Center of a non-abelian subgroup of $GL(2, \mathbb{C})$

First, suppose that $J$ is diagonal but not scalar. That is, $J=\begin{pmatrix}a&0\\0&b\end{pmatrix}$ with $a\neq b$. Let $X=\begin{pmatrix}p&q\\r&s\end{pmatrix}$ be an element of $G$. Then, $XJ=JX$ yields $$\begin{pmatrix}ap&bq\\ar&bs\end{pmatrix}=\begin{pmatrix}ap&aq\\br&bs\end{pmatrix}.$$ That is, $q=0$ and $r=0$. Thus, every matrix in $G$ is diagonal, and so $G$ is abelian.

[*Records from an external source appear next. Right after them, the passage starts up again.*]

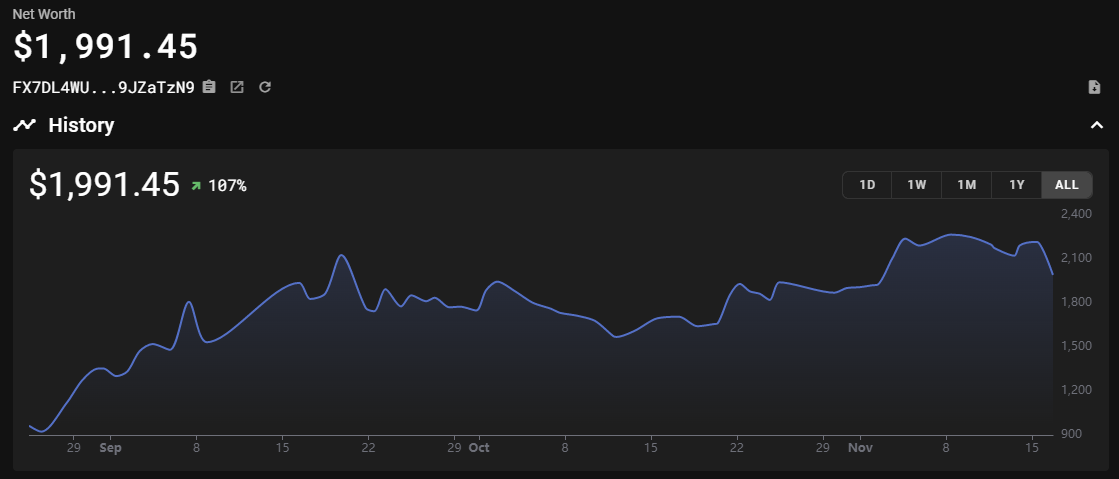Copy the wallet address with clipboard icon
Screen dimensions: 1119x479
click(208, 87)
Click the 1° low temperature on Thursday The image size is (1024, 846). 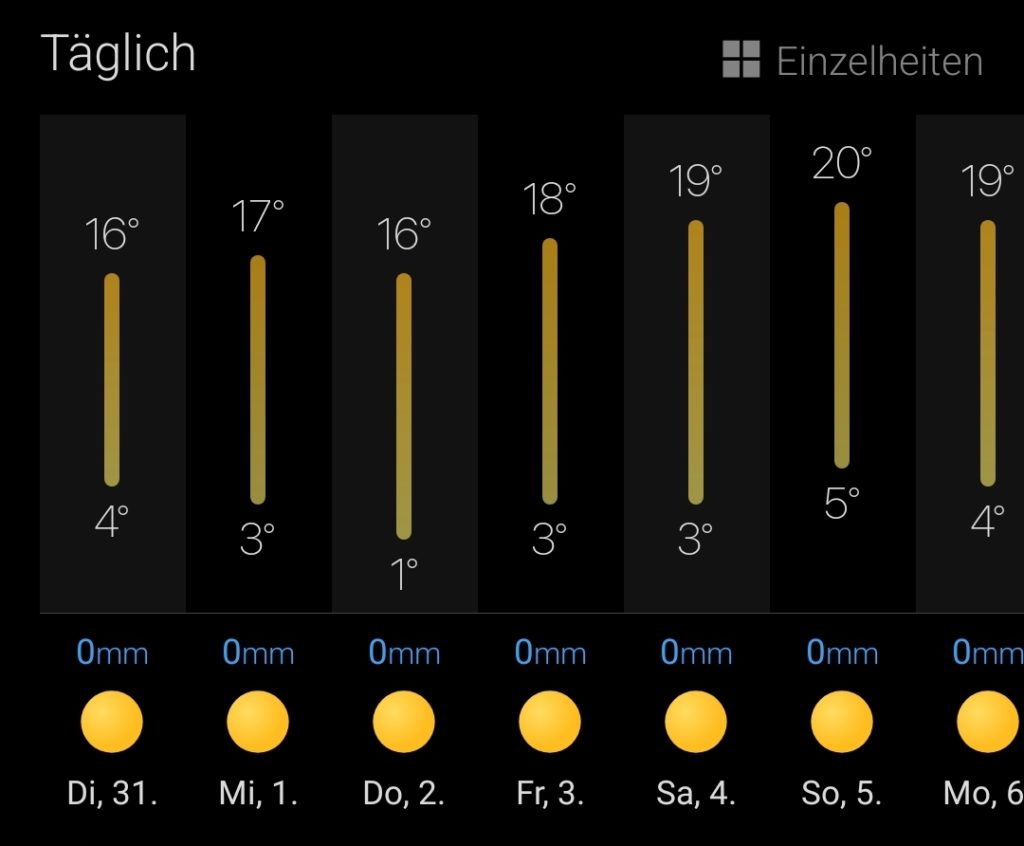click(x=404, y=574)
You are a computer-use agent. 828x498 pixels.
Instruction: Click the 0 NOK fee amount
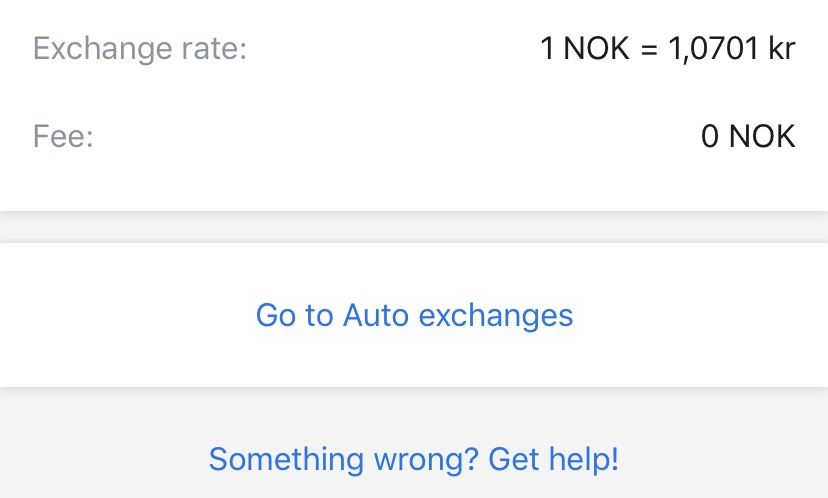(x=748, y=135)
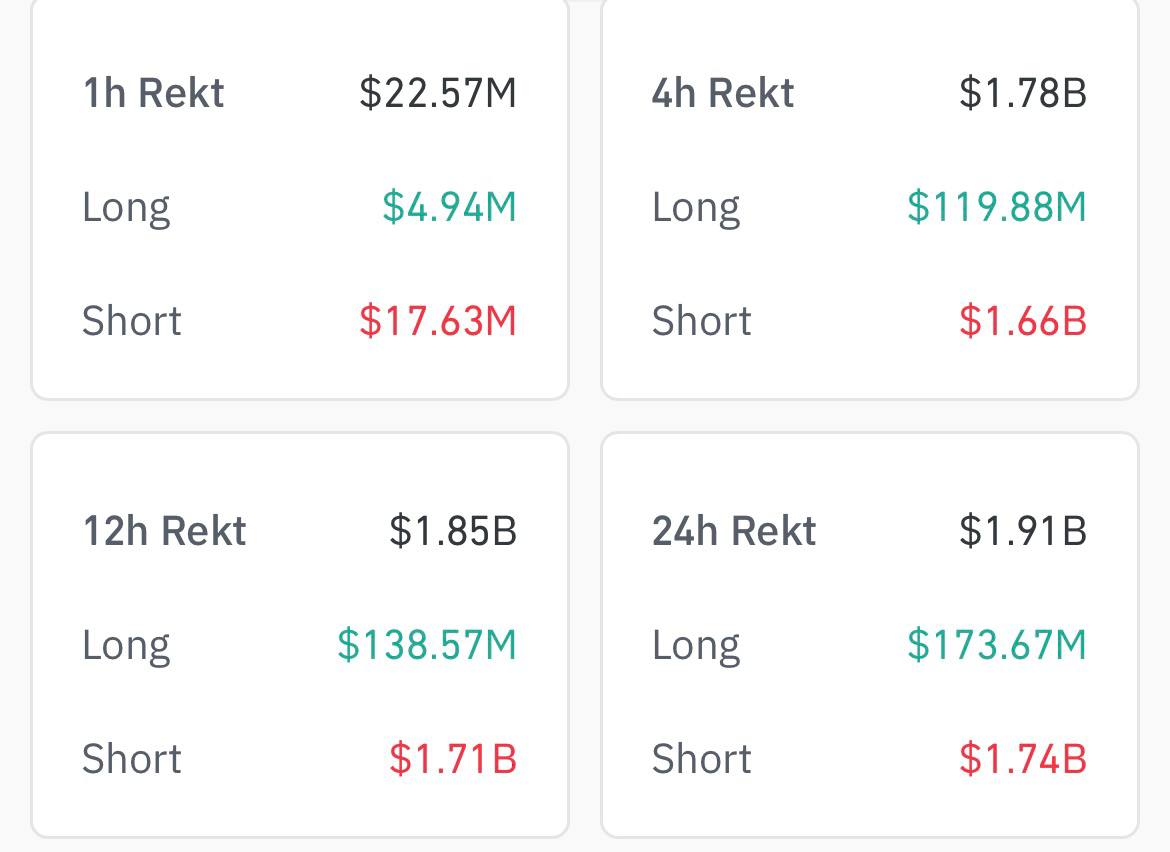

Finally, we suppose that $J$ is a nontrivial Jordan block. Then, $J=\begin{pmatrix}k&1\\0&k\end{pmatrix}=kI+E$ with $k\neq 0$, where $E=\begin{pmatrix}0&1\\0&0\end{pmatrix}$. Again, let $X=\begin{pmatrix}p&q\\r&s\end{pmatrix}$ be an element of $G$. Then, $XJ=JX$ yields $$\begin{pmatrix}kp&p+kq\\kr&r+ks\end{pmatrix}=\begin{pmatrix}kp+r&kq+s\\kr&ks\end{pmatrix}.$$ This shows that $r=0$ and $p=s$, so $X=pI+qE$. Hence, $G$ contains only polynomials in $E$, and they all commute.